Everything starts at home. In the late 1960s, at Kato Pefki, then a working-class area, there was built a villa, made of stone, surrounded by lawns. It had no fencing, on the American model. The design was by the well-known architect Sthenis Molfesis. The house situated at the edge (of a copse) was branded an "illegal construction" though of course it was equipped with a legal permit and all necessary documents; however, the related court cases are still in progress. The house differentiated me from the other kids in the neighbourhood and has stigmatised me ever since.

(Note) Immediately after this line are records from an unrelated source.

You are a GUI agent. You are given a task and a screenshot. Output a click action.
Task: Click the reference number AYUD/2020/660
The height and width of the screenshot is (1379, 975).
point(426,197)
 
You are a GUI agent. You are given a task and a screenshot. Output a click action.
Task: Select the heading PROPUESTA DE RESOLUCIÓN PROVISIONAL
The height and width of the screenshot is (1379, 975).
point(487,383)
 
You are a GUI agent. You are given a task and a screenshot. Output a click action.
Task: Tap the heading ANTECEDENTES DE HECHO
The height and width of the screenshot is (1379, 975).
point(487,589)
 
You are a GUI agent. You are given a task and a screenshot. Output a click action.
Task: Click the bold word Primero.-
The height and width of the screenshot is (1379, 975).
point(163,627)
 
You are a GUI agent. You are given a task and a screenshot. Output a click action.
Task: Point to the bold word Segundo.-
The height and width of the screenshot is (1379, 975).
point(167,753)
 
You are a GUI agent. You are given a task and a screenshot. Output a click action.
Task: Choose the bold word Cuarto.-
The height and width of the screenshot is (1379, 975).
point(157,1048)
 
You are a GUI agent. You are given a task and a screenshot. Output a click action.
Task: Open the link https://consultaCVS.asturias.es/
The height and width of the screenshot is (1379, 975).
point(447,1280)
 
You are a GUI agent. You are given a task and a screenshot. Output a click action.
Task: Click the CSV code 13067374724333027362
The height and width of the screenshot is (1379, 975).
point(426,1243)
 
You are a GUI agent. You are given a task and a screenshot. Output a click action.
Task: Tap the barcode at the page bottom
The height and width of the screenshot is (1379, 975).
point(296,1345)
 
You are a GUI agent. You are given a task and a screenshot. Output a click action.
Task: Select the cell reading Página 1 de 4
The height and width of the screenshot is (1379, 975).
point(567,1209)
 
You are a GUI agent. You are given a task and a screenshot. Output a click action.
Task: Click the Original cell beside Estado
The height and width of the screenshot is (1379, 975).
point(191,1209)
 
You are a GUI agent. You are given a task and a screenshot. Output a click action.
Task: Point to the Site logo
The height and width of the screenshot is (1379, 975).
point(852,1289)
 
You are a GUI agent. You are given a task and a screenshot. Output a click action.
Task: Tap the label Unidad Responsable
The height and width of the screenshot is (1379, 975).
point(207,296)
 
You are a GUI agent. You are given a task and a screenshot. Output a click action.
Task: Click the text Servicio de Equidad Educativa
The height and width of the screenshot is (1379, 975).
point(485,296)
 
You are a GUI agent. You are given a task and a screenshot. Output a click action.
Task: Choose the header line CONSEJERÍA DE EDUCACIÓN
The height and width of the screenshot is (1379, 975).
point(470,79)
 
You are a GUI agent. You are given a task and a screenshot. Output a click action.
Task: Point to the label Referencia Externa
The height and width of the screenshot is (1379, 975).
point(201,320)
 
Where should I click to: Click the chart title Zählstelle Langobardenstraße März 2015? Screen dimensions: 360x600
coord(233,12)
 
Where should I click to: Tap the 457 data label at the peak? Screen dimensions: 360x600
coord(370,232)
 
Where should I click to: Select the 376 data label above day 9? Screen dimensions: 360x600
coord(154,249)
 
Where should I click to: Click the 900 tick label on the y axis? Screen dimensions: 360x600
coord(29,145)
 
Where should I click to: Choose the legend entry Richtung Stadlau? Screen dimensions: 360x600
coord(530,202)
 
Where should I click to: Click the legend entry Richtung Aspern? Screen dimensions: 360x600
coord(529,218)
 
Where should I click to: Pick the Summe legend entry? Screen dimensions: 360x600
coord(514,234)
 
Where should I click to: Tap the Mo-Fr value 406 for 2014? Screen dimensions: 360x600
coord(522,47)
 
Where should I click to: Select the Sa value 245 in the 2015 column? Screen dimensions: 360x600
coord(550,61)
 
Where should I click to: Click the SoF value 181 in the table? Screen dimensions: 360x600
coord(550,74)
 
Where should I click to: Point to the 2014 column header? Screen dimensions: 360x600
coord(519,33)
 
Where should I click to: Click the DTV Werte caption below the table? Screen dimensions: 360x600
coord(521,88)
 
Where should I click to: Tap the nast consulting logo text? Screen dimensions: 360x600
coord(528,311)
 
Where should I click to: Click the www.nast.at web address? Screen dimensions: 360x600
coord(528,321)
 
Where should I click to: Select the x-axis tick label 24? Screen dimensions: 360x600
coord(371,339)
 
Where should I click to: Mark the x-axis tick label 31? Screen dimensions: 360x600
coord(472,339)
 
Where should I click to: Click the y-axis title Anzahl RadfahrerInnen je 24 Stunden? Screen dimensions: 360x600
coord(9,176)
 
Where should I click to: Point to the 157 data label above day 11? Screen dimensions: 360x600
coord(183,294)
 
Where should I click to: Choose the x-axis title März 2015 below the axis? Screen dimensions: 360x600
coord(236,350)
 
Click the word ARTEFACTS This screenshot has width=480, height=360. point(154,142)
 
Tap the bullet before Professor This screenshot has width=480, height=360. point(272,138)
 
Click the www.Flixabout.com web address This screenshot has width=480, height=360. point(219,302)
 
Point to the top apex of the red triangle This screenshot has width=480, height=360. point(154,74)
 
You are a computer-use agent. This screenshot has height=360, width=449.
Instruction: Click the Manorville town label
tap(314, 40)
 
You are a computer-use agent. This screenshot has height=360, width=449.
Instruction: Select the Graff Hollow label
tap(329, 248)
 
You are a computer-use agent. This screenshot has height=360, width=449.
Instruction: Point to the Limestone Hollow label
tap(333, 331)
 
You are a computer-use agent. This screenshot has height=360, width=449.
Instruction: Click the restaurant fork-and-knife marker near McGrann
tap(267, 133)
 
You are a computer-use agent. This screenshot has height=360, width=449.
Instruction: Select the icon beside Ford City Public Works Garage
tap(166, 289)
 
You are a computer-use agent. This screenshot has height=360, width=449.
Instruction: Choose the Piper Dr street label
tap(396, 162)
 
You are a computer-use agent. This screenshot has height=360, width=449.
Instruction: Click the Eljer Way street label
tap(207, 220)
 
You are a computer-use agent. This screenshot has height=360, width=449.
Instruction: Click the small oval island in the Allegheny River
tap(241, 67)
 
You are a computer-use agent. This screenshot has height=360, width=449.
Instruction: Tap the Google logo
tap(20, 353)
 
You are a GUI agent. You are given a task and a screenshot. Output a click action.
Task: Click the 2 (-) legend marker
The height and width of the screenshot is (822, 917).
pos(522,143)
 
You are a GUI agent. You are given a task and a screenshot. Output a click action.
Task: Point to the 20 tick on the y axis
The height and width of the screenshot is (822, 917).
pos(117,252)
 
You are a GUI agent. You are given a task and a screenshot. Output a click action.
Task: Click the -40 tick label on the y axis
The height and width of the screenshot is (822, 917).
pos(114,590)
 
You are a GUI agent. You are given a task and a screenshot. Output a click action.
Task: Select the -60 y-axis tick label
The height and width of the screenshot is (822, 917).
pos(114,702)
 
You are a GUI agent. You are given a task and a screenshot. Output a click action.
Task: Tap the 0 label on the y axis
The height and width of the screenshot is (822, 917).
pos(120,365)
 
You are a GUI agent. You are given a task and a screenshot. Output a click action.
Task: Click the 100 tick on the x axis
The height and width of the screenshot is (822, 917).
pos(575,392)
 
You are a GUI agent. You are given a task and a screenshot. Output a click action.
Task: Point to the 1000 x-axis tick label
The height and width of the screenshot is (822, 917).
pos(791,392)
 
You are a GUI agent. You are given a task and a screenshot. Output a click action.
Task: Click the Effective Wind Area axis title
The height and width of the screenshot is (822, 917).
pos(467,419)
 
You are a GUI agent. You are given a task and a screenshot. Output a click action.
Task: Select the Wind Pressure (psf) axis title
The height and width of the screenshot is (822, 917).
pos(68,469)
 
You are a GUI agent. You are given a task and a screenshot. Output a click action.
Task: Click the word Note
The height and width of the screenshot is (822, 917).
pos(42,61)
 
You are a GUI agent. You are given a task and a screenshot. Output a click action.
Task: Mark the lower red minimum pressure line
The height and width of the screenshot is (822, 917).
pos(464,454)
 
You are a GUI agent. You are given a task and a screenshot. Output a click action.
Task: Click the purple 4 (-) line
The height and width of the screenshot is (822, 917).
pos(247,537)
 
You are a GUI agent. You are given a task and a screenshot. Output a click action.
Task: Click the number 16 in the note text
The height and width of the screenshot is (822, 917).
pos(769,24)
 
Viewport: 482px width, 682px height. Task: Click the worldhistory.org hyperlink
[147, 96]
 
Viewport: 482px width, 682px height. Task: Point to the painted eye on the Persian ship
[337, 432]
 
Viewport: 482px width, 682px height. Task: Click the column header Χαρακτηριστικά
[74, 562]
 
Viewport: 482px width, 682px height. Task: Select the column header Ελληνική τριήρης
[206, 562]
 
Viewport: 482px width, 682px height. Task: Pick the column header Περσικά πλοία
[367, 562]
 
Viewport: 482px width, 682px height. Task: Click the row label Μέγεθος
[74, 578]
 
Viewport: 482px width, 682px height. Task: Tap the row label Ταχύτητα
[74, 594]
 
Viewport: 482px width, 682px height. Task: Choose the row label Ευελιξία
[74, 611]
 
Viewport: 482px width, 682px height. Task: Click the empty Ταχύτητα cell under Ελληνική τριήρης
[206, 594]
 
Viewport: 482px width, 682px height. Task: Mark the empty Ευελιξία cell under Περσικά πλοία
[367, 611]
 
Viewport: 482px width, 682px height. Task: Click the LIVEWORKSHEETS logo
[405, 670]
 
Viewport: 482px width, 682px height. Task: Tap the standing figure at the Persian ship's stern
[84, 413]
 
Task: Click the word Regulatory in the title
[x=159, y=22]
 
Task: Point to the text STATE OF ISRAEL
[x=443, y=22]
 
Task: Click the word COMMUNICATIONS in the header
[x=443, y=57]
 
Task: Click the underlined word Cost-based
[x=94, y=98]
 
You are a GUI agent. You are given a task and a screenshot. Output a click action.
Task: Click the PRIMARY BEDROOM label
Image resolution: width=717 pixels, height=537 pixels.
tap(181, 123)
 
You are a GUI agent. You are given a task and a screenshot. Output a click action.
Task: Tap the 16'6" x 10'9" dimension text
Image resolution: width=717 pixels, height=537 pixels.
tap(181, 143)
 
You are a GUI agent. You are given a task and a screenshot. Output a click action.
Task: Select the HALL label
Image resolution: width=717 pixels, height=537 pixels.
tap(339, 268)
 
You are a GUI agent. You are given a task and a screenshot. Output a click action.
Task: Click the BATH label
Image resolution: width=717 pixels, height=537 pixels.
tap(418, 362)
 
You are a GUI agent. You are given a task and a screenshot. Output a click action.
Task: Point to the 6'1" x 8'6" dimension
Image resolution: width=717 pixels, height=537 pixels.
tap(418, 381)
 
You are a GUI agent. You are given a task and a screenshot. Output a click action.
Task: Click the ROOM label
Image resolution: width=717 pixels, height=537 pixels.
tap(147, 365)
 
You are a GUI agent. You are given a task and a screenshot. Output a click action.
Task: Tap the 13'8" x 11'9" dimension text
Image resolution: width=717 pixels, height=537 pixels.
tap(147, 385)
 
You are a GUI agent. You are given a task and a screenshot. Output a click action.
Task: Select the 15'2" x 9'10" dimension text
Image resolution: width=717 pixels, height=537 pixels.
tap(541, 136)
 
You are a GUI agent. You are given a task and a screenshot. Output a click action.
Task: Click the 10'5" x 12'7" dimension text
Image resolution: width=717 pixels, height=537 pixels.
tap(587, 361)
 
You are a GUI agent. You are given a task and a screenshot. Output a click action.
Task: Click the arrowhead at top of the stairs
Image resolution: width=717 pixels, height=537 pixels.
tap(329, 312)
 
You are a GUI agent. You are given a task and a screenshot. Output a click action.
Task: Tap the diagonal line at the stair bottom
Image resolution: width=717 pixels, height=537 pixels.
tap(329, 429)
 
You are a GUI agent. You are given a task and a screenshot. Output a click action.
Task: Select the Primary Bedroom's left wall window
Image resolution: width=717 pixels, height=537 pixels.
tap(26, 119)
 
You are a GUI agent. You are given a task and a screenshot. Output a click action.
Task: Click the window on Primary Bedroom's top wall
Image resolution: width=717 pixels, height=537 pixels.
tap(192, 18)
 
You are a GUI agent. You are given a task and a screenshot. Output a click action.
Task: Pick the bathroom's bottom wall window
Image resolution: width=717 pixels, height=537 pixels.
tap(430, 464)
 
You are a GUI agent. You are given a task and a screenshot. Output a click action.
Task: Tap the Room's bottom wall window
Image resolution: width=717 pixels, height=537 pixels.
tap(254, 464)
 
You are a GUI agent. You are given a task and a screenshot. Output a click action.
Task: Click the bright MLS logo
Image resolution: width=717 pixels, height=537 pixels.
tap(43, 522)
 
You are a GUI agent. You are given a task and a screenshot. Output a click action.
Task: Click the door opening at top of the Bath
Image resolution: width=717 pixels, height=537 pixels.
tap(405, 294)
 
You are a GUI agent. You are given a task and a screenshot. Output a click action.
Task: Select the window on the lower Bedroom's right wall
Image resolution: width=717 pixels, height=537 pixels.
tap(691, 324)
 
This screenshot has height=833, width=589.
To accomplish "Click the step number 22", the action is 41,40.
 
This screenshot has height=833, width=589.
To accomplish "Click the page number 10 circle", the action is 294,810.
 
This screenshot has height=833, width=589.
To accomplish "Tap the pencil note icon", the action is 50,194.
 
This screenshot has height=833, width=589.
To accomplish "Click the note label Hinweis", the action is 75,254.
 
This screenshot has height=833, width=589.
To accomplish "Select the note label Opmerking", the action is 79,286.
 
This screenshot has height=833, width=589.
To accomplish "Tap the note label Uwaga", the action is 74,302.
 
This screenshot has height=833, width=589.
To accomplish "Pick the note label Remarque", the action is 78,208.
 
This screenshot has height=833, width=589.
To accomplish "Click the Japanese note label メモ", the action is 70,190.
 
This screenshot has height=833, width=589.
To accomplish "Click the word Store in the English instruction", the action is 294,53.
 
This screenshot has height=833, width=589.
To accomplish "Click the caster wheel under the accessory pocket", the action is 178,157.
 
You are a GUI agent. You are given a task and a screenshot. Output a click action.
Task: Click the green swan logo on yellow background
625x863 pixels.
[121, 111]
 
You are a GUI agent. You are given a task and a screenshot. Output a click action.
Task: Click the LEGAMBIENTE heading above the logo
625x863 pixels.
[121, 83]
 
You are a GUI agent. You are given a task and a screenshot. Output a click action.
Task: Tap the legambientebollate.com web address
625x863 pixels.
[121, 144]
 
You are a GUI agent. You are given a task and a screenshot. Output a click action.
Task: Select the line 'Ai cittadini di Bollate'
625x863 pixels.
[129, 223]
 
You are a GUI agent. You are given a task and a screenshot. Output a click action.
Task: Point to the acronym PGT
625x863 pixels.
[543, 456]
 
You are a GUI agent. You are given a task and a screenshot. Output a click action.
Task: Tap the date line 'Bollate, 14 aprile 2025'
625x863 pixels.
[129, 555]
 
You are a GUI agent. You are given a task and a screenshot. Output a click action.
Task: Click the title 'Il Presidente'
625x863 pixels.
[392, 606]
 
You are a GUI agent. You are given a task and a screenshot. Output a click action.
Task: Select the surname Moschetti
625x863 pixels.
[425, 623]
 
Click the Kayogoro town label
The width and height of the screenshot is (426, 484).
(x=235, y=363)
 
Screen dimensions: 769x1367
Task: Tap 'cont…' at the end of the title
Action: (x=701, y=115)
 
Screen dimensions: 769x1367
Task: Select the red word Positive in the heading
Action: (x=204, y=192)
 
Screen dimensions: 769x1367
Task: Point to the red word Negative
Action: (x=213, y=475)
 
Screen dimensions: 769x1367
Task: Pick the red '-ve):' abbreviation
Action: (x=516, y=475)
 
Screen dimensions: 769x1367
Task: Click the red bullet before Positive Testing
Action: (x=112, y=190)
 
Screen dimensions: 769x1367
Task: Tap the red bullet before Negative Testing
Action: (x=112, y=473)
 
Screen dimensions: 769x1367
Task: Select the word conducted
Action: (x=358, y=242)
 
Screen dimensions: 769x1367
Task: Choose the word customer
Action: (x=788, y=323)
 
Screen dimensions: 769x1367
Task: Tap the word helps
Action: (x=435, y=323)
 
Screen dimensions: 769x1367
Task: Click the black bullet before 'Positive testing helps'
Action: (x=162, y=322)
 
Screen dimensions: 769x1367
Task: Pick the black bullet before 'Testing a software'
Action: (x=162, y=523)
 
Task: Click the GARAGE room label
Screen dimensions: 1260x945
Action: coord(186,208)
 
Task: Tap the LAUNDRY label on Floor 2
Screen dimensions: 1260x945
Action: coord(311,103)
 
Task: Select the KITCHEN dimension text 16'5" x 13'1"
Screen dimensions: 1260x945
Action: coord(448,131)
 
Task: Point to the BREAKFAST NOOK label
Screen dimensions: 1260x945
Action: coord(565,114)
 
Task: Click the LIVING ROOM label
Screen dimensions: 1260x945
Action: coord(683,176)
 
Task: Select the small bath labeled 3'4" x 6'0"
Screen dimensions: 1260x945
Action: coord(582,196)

This bipolarity –out and in, legal and illegal, regular and irregular, private and public, good and evil- brought a gradual focus to my fragmented fantasy world. The absence of fencing created in my mind insecurity and a sense of permanent threat from the outside world; perhaps this was the starting point of my project series, some years later, of greenhouse interiors – spaces that are protected and absolutely controlled. I seek security obsessively, exploring the landscapes of the house: under tables, inside clothes, in the furniture. Concurrently, on my lonely wanderings around the outskirts of Athens the irregular reveals itself as regular. The metropolis is growing at a fast rate, it is an endless anticipation, an ongoing brand, a piece of a fragmented culture that combines need for a better life, lost identity, arbitrariness, absence of central planning: everything must be done quickly.
On the other side, a sterilised, conservative, excluded bourgeois regularity constantly changing hands, lacking in creativity even in the form of an arbitrary "patent". Everything for the future of our children, we can already see the future of our children. There, within these constructions, there arises the work of art, which looks like something but means nothing - merely that somewhere there chanced to be a house made of stone, with lawns and no fences, at the wrong time and the wrong place.